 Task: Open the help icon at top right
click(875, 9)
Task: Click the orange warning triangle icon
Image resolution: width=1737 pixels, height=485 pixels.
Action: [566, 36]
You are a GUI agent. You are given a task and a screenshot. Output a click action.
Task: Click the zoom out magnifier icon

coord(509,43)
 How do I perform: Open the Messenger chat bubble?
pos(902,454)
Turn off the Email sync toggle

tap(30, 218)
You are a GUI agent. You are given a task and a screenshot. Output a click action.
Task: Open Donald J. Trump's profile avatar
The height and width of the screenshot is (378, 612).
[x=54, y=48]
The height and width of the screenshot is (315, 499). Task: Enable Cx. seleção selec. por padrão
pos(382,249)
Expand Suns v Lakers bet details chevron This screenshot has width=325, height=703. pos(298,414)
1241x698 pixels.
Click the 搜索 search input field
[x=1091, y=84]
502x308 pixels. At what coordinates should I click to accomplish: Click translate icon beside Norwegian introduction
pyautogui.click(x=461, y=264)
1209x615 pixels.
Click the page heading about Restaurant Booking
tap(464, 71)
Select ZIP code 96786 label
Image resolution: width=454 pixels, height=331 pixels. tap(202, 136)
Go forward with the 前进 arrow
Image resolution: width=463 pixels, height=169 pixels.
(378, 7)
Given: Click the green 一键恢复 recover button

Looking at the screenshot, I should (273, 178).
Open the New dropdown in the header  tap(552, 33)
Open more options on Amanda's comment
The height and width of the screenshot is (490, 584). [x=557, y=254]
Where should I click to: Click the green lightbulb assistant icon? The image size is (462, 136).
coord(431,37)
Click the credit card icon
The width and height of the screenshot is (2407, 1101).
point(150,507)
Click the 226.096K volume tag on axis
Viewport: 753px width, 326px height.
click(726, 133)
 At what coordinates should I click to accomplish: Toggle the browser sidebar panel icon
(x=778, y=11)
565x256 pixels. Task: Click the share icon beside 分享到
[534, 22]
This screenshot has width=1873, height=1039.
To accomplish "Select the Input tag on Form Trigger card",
-*-*-
■ YOUR OBJECTIVE ■
Retype all of the data shown above, word for word.

■ RESULT ■
 Task: Open the help icon at top right
click(875, 9)
Task: Click the orange warning triangle icon
Image resolution: width=1737 pixels, height=485 pixels.
Action: [566, 36]
You are a GUI agent. You are given a task and a screenshot. Output a click action.
Task: Click the zoom out magnifier icon

coord(509,43)
 How do I perform: Open the Messenger chat bubble?
pos(902,454)
Turn off the Email sync toggle

tap(30, 218)
You are a GUI agent. You are given a task and a screenshot. Output a click action.
Task: Open Donald J. Trump's profile avatar
The height and width of the screenshot is (378, 612).
[x=54, y=48]
The height and width of the screenshot is (315, 499). Task: Enable Cx. seleção selec. por padrão
pos(382,249)
Expand Suns v Lakers bet details chevron This screenshot has width=325, height=703. pos(298,414)
1241x698 pixels.
Click the 搜索 search input field
[x=1091, y=84]
502x308 pixels. At what coordinates should I click to accomplish: Click translate icon beside Norwegian introduction
pyautogui.click(x=461, y=264)
1209x615 pixels.
Click the page heading about Restaurant Booking
tap(464, 71)
Select ZIP code 96786 label
Image resolution: width=454 pixels, height=331 pixels. tap(202, 136)
Go forward with the 前进 arrow
Image resolution: width=463 pixels, height=169 pixels.
(378, 7)
Given: Click the green 一键恢复 recover button

Looking at the screenshot, I should (273, 178).
Open the New dropdown in the header  tap(552, 33)
Open more options on Amanda's comment
The height and width of the screenshot is (490, 584). [x=557, y=254]
Where should I click to: Click the green lightbulb assistant icon? The image size is (462, 136).
coord(431,37)
Click the credit card icon
The width and height of the screenshot is (2407, 1101).
point(150,507)
Click the 226.096K volume tag on axis
Viewport: 753px width, 326px height.
click(726, 133)
 At what coordinates should I click to accomplish: Toggle the browser sidebar panel icon
(x=778, y=11)
565x256 pixels. Task: Click the share icon beside 分享到
[534, 22]
This screenshot has width=1873, height=1039.
To accomplish "Select the Input tag on Form Trigger card",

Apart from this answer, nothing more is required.